Luther (Saison 3) de Neil Cross

Luther reprend du service, car pour oublier ses ennuis personnels, il n’y a rien de tel que le travail. Ce pauvre Luther a sympathisé avec une tueuse en série qui le suit à présent comme une monomaniaque, a perdu sa femme, et s’est entiché d’une gamine dans la saison 2. Tout cela semble bien loin et Luther envisage cette fois de reprendre une vie à peu près normale. Il va même tenter de construire une relation durable avec une jolie blondinette (relation qui ne dépassera pas le quart d’heure dans la série, mais bon c’est Luther, il traine un peu beaucoup de casseroles comme bonhomme).

Sa première affaire s’oriente sur la piste d’un serial killer(encore ! *soupir de lassitude*) fétichiste (au ciné ils le sont tous), piste qui semble d’après le génial détective anglais être lié à une précédente affaire de meurtres : des femmes disparaissent, par paquet de trois, puis il y a toujours un laps de temps où le tueur semble se reposer avant de reprendre une nouvelle série de trois (bizarre, ça me fait penser à bien d’autres séries).

Luther peut compter sur l’aide de son précieux partenaire, Ripley. Même si ce dernier contacté par Erin Gray et un improbable policier à la retraite, Stark, semble une fois encore douter de son maitre.

Luther est LE personnage le moins chanceux de toute l’histoire de la télévision anglaise. Il se débarrasse de son « Lucky Coat » à la fin de la saison 3, on espère que cela va avoir un effet sur sa vie… et sur la série.

Car bon, j’ai beau adorer Idris Elba, je trouve que la coupe est un peu pleine concernant son personnage: il comprend toujours tout, mais arrive généralement toujours un peu tard, mais toujours avant les renforts (histoire d’avoir sa belle scène de sauvetage ou de ratage au choix). Tout le monde le soupçonne, les tueurs en série finissent à peu près tous par s’en prendre à lui (ou à ses proches). Bref, il n’a pas de chance ce pauvre Luther.

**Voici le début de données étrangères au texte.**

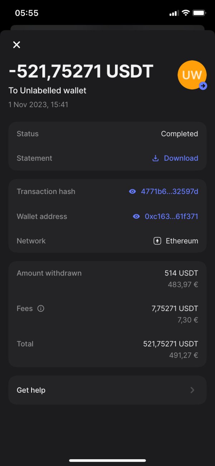Click the download icon beside Statement

[x=156, y=158]
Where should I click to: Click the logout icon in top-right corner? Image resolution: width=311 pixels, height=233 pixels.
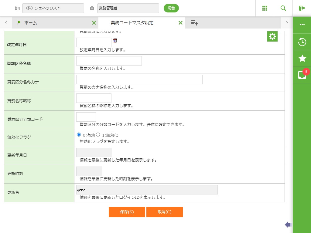302,8
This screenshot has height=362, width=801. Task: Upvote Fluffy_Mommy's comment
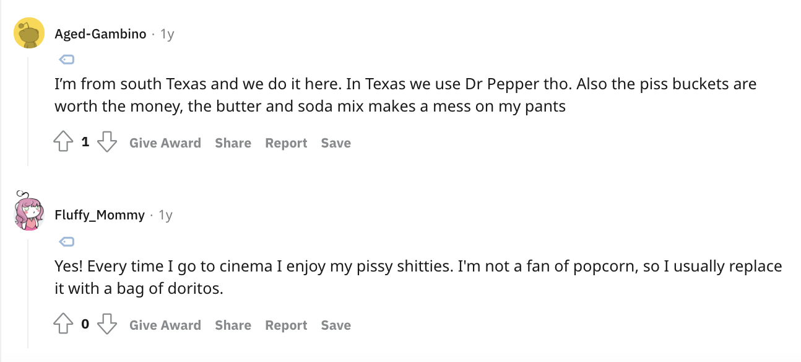tap(64, 325)

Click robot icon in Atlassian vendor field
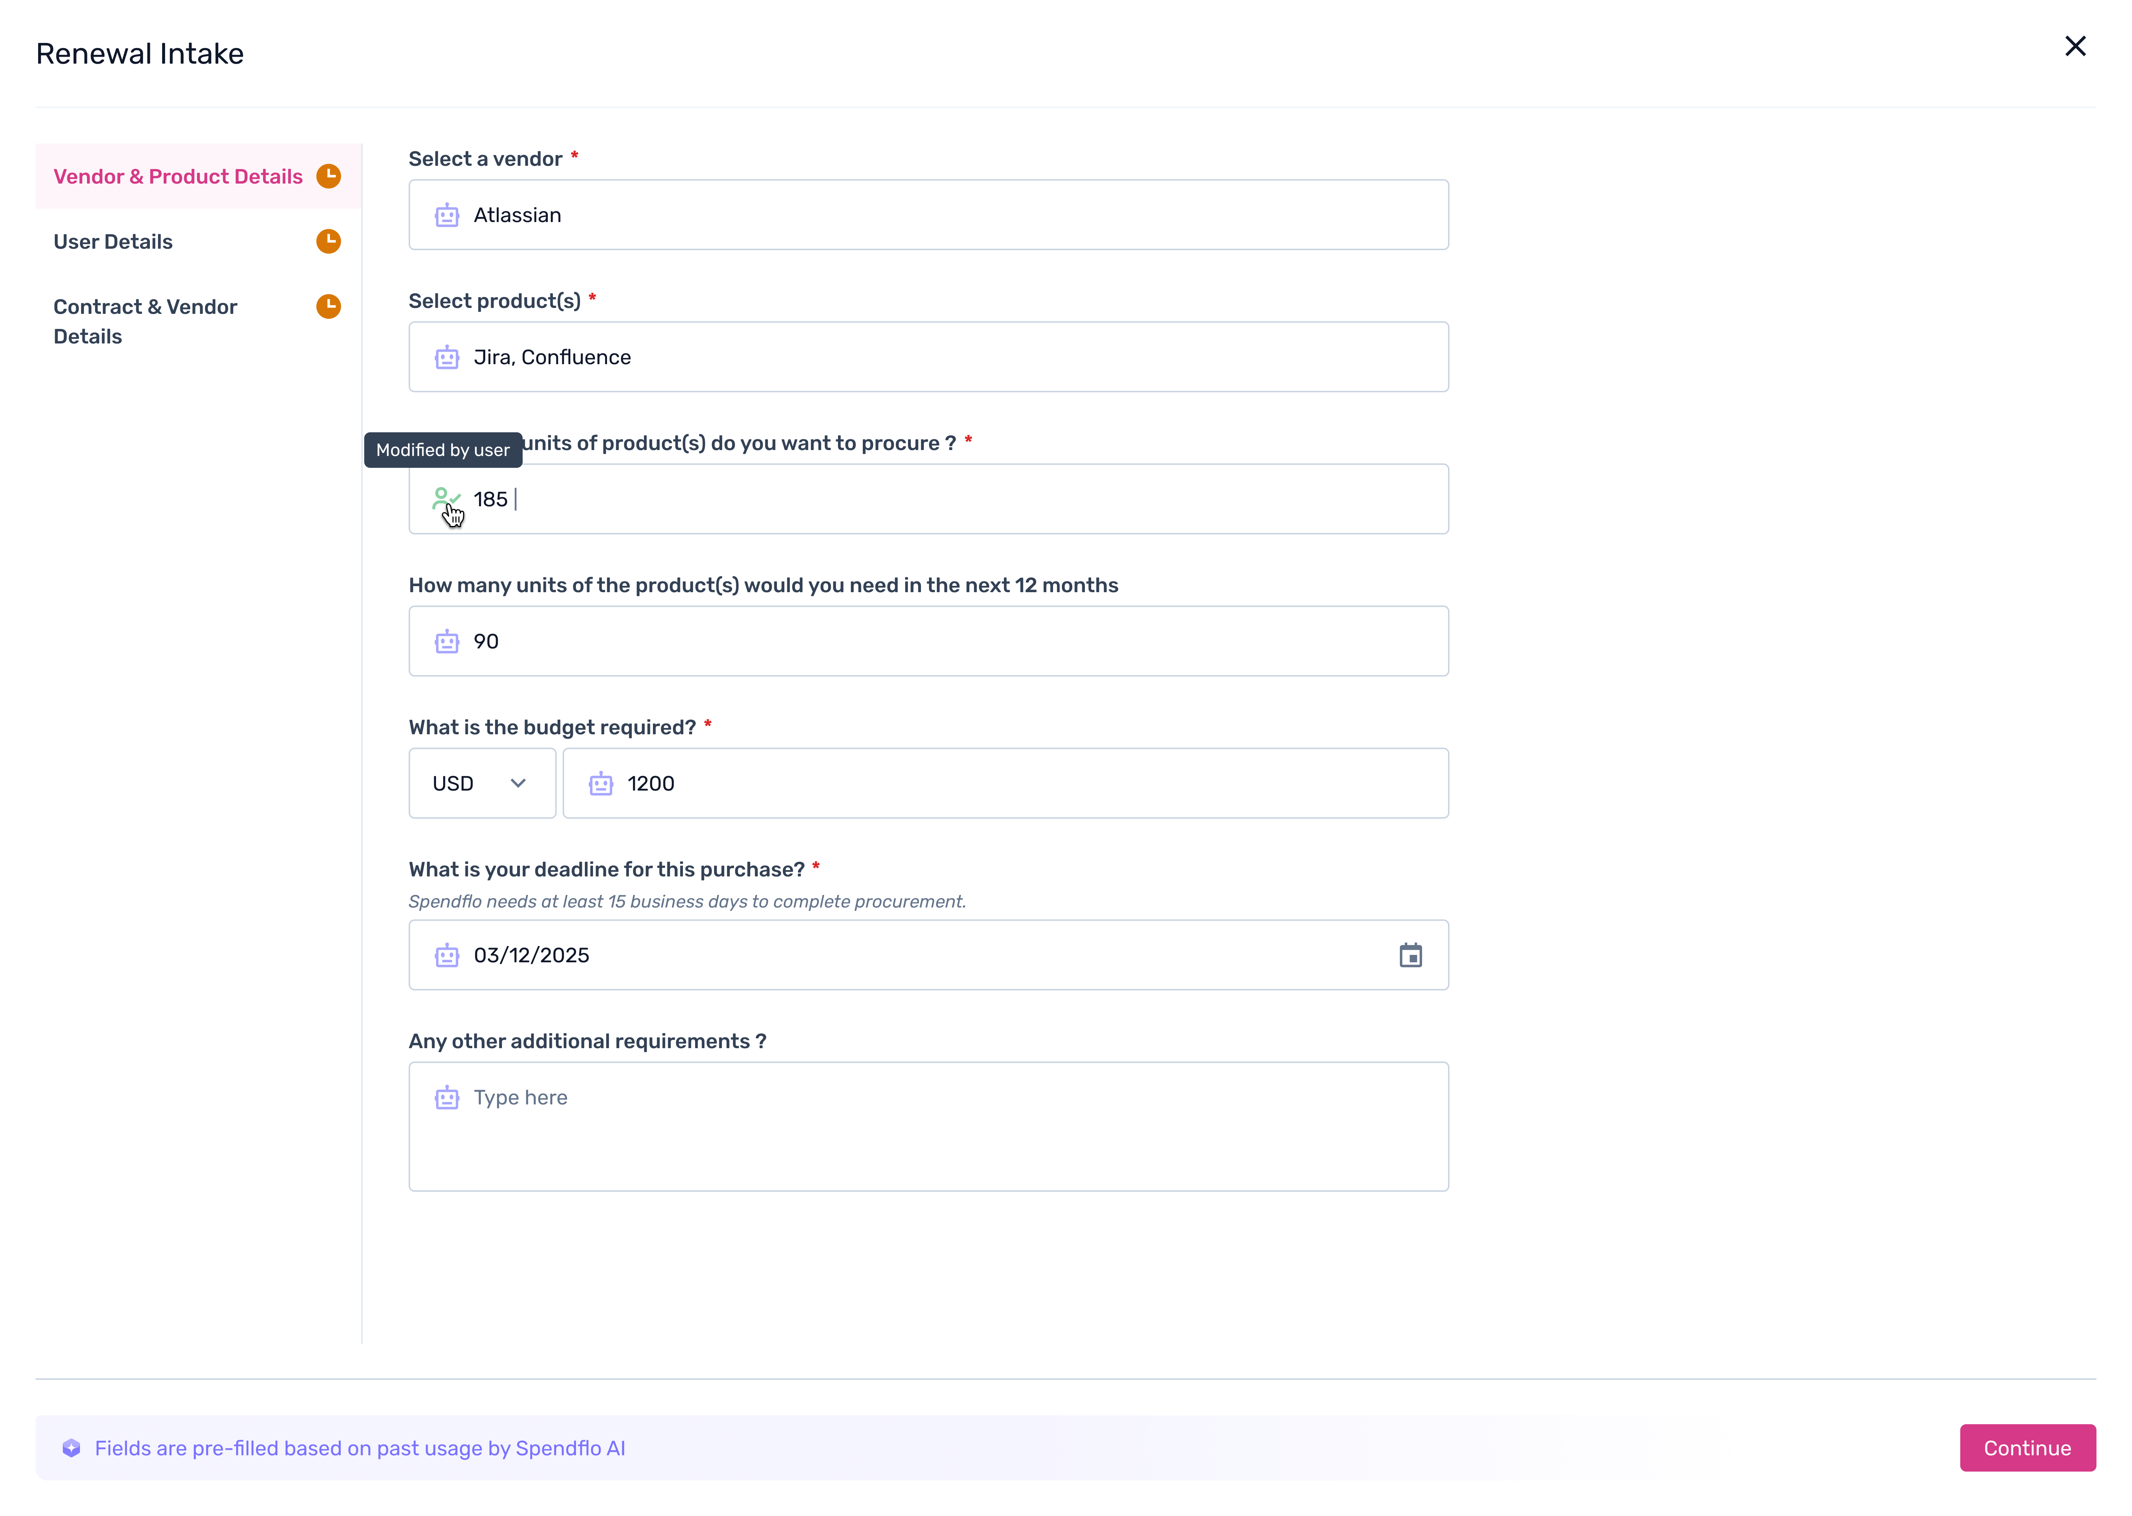[447, 215]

Au-delà du côté sympathique de cette série (et de son acteur principal), il y a quand même un gros problème de répétition (Ripley envisage toujours à un moment ou à un autre de dénoncer Luther, les proches de Luther sont toujours menacés ou tués, etc.) et un gros problème d’équilibre. Faire tenir une série sur un personnage necessite de le développer au fil des épisodes. Là les scénaristes ne le développent pas et le font se répéter à l’infini. Et il faut quand même des personnages secondaires qui tiennent la route, ce qui n’est pas le cas ici. Les personnages secondaires ne sont que des faire-valoir du grand Luther (incarné par Idris Elba, producteur associé de la série et qui doit bien oeuvrer pour rester le maximum à l’écran), ce qui finit par le desservir.

La même série, avec le même personnage (mais un peu moins chargé), des personnages secondaires qui s’incarnent vraiment à l’écran et des enquêtes plus longues mais moins répétitives et vous avez une bonne série policière. Pour l’instant Luther n’est qu’une série avec Idris Elba. C’est un argument en soi, je l’admets, mais ça pourrait être plus que ça quand même.